◆ Extract to read
★ ★ ★ ★

- Born: Emerenciana Ortiz Santos July 21, 1937 Philippines
- Died: August 8, 2017 (aged 80) Quezon City, Philippines
- Resting place: Loyola Memorial Park, Marikina
- Occupation: Actress
- Years active: 1954–2013
- Spouse: ; Rodolfo "Boy" Garcia ​ ​(m. 1958; sep. 1964)​ ; Ben Feleo ​ ​(m. 1964; died 2011)​;
- Relatives: Johnny Delgado (stepson)

= Zeny Zabala =

Filipino actress

Emerenciana Ortiz Santos (July 21, 1937 - August 8, 2017), professionally known as Zeny Zabala, was a Filipina actress. Born and raised in Marikina, she was famously known as the "villain of Sampaguita Pictures" for her frequent portrayals of antagonist roles in her films.

==Early life==
Zabala was the fourth of nine siblings and was born in Marikina to shoemaker Enrique Santos and Ursula Ortiz.

==Career==
She was discovered in 1953 while accompanying her sister, Caridad, who was already working in the film industry. Her first role was as a mother in the 1953 film Siga-Siga, where her character dies giving birth to Anita Linda's character. Due to her film career, she was forced to drop out of high school in her second year. Her first movie with Sampaguita Pictures was Binibining Kalog, opposite Lolita Rodriguez and Ramon Revilla. She later married actor Rodolfo "Boy" Garcia on June 30, 1958.

★ ★ ★ ★

◆ Raw data
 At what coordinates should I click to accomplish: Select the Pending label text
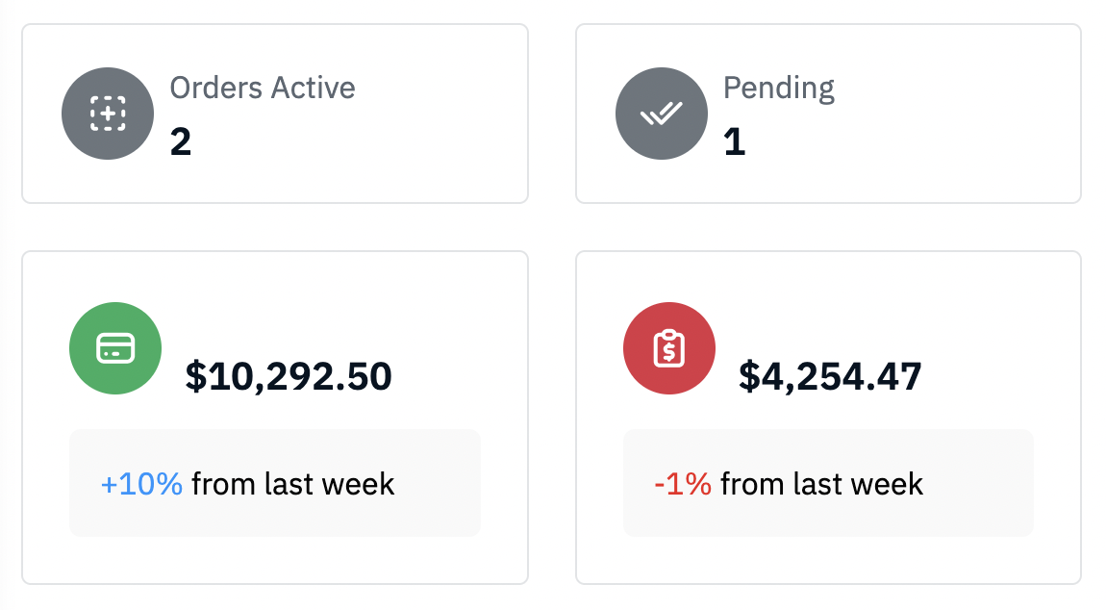[779, 89]
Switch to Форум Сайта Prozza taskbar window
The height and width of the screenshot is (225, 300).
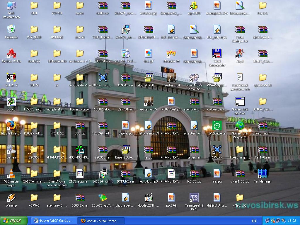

★ ★ ★ ★

◆ The task
Copy out the Zeny Zabala biography in full, word for word.

◆ Output
- Born: Emerenciana Ortiz Santos July 21, 1937 Philippines
- Died: August 8, 2017 (aged 80) Quezon City, Philippines
- Resting place: Loyola Memorial Park, Marikina
- Occupation: Actress
- Years active: 1954–2013
- Spouse: ; Rodolfo "Boy" Garcia ​ ​(m. 1958; sep. 1964)​ ; Ben Feleo ​ ​(m. 1964; died 2011)​;
- Relatives: Johnny Delgado (stepson)

= Zeny Zabala =

Filipino actress

Emerenciana Ortiz Santos (July 21, 1937 - August 8, 2017), professionally known as Zeny Zabala, was a Filipina actress. Born and raised in Marikina, she was famously known as the "villain of Sampaguita Pictures" for her frequent portrayals of antagonist roles in her films.

==Early life==
Zabala was the fourth of nine siblings and was born in Marikina to shoemaker Enrique Santos and Ursula Ortiz.

==Career==
She was discovered in 1953 while accompanying her sister, Caridad, who was already working in the film industry. Her first role was as a mother in the 1953 film Siga-Siga, where her character dies giving birth to Anita Linda's character. Due to her film career, she was forced to drop out of high school in her second year. Her first movie with Sampaguita Pictures was Binibining Kalog, opposite Lolita Rodriguez and Ramon Revilla. She later married actor Rodolfo "Boy" Garcia on June 30, 1958.